Testo citato:
• • •

E il vero danno è che non trovare le parole per dire ciò che ci interessa davvero comunicare – ovvero non ascoltare il nostro demone creativo – fa smettere di esistere i desideri. Perché questo è il potere della parola e quindi della scrittura: far esistere le cose. Se non si hanno le parole per dirle, le cose che pensiamo non trovano realizzazione.

Giuseppe Manfridi (ph@Grazia Menna)

Per questo lo spettacolo che Giuseppe Manfridi costruisce come un gustosissimo gioco per intarsi dinamici, che sanno incastrarsi e insieme lasciarsi liberi di saltare oltre se stessi, risulta prezioso. Anche politicamente, in quanto veicola e rende fruibilissimo il concetto di “comunità”. Che al di là di una perversa vocazione all’omologazione, sa invece accogliere quei preziosi salti, quelle devianze dalla dritta via, che regalano gusto e nutrimento al nostro stare al mondo.

Ce ne parla Wakefield con quella sua “disposizione all’inganno che di rado aveva prodotto effetti maggiori di qualche piccolo segreto che teneva celato” ma che un venerdì di ottobre il suo demone persuade a far si che prenda la forma di un vero e proprio salto lungo 20 anni.

Ce ne parla Bob Beamon con il suo “chi lo sa! “: carma, dalla magnifica apertura ad uno sterminato salto dì possibilità, sussurratogli dal suo demone (racconta Manfridi) e da lui ripetuto come in trance prima di confezionare in 7 secondi un salto lungo 8 metri e 90 centimetri.

• • •

Compito assegnato A: Ricopia senza modifiche le righe dei record, dalla riga che contiene "Notes label text" fino alla fine dei record, estremi compresi.

Voci fornite:

• • •

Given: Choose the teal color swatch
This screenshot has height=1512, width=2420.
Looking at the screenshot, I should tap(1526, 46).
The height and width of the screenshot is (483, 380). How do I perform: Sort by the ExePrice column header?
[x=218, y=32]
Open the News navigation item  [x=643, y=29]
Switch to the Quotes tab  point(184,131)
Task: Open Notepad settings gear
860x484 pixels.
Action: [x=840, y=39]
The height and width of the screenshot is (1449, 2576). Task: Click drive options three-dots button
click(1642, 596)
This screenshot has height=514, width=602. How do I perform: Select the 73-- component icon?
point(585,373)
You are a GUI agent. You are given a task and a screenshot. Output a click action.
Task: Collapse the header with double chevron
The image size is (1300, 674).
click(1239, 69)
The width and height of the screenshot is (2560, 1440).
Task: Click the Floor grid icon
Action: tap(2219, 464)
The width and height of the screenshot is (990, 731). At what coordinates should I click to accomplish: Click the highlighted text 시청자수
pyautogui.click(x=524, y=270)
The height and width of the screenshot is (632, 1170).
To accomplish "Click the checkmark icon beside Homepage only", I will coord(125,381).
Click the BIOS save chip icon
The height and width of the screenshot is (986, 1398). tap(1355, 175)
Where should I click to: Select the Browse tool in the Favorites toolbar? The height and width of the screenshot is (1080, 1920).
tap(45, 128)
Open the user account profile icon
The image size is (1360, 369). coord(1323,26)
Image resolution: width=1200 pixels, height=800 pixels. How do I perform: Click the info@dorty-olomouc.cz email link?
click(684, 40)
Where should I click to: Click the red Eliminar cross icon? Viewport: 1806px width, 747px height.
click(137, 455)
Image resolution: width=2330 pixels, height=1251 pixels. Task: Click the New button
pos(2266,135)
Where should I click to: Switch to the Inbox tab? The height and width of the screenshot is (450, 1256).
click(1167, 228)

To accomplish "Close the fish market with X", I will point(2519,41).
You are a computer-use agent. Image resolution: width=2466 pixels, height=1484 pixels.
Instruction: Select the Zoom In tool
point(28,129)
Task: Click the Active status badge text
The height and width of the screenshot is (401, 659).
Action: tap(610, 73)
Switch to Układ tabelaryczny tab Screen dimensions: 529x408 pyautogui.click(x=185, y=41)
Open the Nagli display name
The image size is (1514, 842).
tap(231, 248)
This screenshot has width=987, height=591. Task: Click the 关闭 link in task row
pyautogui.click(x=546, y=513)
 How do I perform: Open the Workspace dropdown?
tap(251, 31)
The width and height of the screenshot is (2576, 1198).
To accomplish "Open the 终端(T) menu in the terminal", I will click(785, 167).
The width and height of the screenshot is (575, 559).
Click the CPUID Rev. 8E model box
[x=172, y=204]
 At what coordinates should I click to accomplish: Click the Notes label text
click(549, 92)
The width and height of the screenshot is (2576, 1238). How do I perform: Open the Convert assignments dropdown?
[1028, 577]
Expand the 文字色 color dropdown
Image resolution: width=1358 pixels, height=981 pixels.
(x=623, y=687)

• • •

Compito assegnato B: Continua il testo sullo spettacolo di Giuseppe Manfridi, partendo subito dopo la sua ultima frase.

Risultato A:
 At what coordinates should I click to accomplish: Click the Notes label text
click(549, 92)
The width and height of the screenshot is (2576, 1238). How do I perform: Open the Convert assignments dropdown?
[1028, 577]
Expand the 文字色 color dropdown
Image resolution: width=1358 pixels, height=981 pixels.
(x=623, y=687)

Risultato B:
Ce ne parlano i piedi scalzi e il pugno in guanto nero di Tommie Smith e John Carlos, rispettivamente medaglia d’oro e di bronzo nei 200 metri piani ai Giochi Olimpici del 1968. Salti (ovvero coraggiosi gesti simbolici contro il razzismo) lunghi il tempo della squalificazione dalle gare successive. 

Ce ne parla, facendo un salto di pochi giorni e di pochi metri dal villaggio olimpico del 1968, la mattanza di Tlatelolco nella quale furono massacrati migliaglia di studenti con le loro famiglie per aver osato chiedere pacificamente il rispetto dei loro diritti.

E ce ne parlano ancora altri interessantissimi personaggi della letteratura, che la magia di Giuseppe Manfridi andrà a contattare.

Giuseppe Manfridi (ph@Grazia Menna)

Questo racconto dei racconti intessuto da Giuseppe Manfridi  ed interpretato – sotto il cesellante sguardo registico di Claudio Boccaccini – con una complicità fascinosamente dotta, predispone il pubblico a gustare la succulenza dell’enunciazione del ricamo di storie, che si dispiegano richiamandosi incredibilmente tra loro, in un intendersi di analogie.

La speciale sinergia artistica che si sprigiona tra Claudio Boccaccini, Giuseppe Manfridi e Antonella Rebecchini – estrosa autrice delle immaginifiche installazioni sceniche – è tale da riuscire a far “volare oltre se stesso” questo fantastico spettacolo.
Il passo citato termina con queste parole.